Burke seeks to keep priest in prison

Author: Tim Townsend and Robert Patrick
Date Published: 05/06/2005
Photo of James A. Beine by Jamie Rector (St. Louis Post-Dispatch)
Photo of James A. Beine by Jamie Rector (St. Louis Post-Dispatch)

St. Louis Archbishop Raymond Burke has written a letter to three churches warning that one of their former pastors, the Rev. James Beine, will soon be released from prison – and asking anyone who might be able to put him back behind bars to come forward.

The Missouri Supreme Court overturned Beine’s conviction on charges of exposing himself to three students at a St. Louis grade school, where he worked as a counselor, in the 2000-2001 school year. The court held that the law was unconstitutionally broad.

On Friday, the high court ordered Beine’s release; authorities said it could happen by Tuesday.

Burke asked the pastors of St. Peter in St. Charles, St. Andrew in Lemay and St. Francis de Sales in St. Louis to read his letter at all Masses next weekend. Beine served in the three parishes between his ordination in 1967 and his removal from ministry in 1977.

The letter will be printed in next week’s archdiocesan newspaper, the St. Louis Review, and Web site, according to spokesman Jamie Allman. It is the first time Burke, as the leader of the St. Louis archdiocese, has taken such public action against a priest.

“I offer my heartfelt apologies to any victim of James Beine,” Burke wrote in the letter, “and I encourage anyone who has been a victim of James Beine, or of any other member of the clergy, to contact the Archdiocese or the law enforcement authorities.”
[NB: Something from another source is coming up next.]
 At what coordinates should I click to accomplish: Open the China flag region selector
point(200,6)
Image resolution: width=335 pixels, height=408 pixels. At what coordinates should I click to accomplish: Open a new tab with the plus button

Lawyers on both sides of Beine’s case have said it would be unusual, even rare, for the court to order him freed on an appeal bond while the attorney general’s office is seeking a reconsideration. But that is what’s happening.

Lawrence Fleming, one of the defense lawyers, said it shouldn’t be a complete surprise. “This is an unusual case,” he said. “Keep in mind this guy has been locked up for three years” for something the court ruled was not a crime.

The release order sets bond at $5,000 and says he must be confined at home. Beine was living in Highland when he was arrested.

Meanwhile, state and federal officials were working to find new charges, or to renew old ones, to keep Beine in jail.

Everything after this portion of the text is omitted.